• Things to do
1. What ISIN does the Deutsche Wohnen press release give for the GSW shares?
2. Carry on the Deutsche Wohnen press release from its last sentence.

Deutsche Wohnen SE Announces Publication of Offer Document for Public Delisting Tender Offer to Shareholders of GSW Immobilien AG
Press Release to the Announcement pursuant to Section 14 para. 3 sentence 1 no. 2 of the German Securities Acquisition and Takeover Act ( Wertpapiererwerbs- und Übernahmegesetz - "WpÜG") in conjunction with Section 39 para. 2 sentence 3 no. 1 German Stock Exchange Act ( Börsengesetz - "BörsG")
NOT FOR RELEASE, PUBLICATION OR DISTRIBUTION (IN WHOLE OR IN PART) IN, INTO OR FROM ANY JURISDICTION WHERE SUCH RELEASE, PUBLICATION OR DISTRIBUTION WOULD CONSTITUTE A VIOLATION OF THE RELEVANT LAWS OF SUCH JURISDICTION.
BERLIN, GERMANY / ACCESSWIRE / November 2, 2022 / Deutsche Wohnen SE ("Deutsche Wohnen") announces today the publication of the offer document for the public delisting tender offer (cash offer) to the shareholders of GSW Immobilien AG ("GSW"), for the acquisition of their no-par-value bearer shares in GSW (ISIN DE000GSW1111). These documents are available free of charge as of today's date at Deutsche Bank Aktiengesellschaft, Trust & Agency Services, Post-IPO Services, Taunusanlage 12, 60325 Frankfurt am Main, Germany (requests to be made by providing a complete address by fax to +49 69 910 38794 or via email to firstname.lastname@example.org) as well as on Deutsche Wohnen's website at https://de.deutsche-wohnen-g.de/.

• Data block
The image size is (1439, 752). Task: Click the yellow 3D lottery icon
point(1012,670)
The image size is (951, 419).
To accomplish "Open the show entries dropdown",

• Outputs for the tasks
1. DE000GSW1111

2.
Deutsche Wohnen is one of the leading publicly listed property companies in Europe and is part of the Vonovia Group. The business focus of the company is on managing its own portfolio of residential properties in dynamic metropolitan regions and conurbations in Germany. Deutsche Wohnen sees itself as having both a social responsibility and a duty to maintain and newly develop good-quality and affordable housing in vibrant residential neighbourhoods. As at June 30, 2022, the portfolio comprised a total of around 140,000 residential units.
This announcement is for information purposes only and neither constitutes an invitation to sell, nor an offer to purchase, securities of GSW but constitutes a legally required announcement according to the German Securities Acquisition and Takeover Act ( Wertpapiererwerbs- und Übernahmegesetz - "WpÜG") in conjunction with the German Stock Exchange Act ( Börsengesetz - "BörsG") in the context of a public delisting tender offer (the "Offer"). The final terms and further provisions regarding the Offer are disclosed in the offer document that has been approved for publication by the German Federal Financial Supervisory Authority ( Bundesanstalt für Finanzdienstleistungsgsaufsicht ). Investors and holders of securities of GSW are strongly recommended to read the offer document and all announcements in connection with the Offer as they contain or will contain important information.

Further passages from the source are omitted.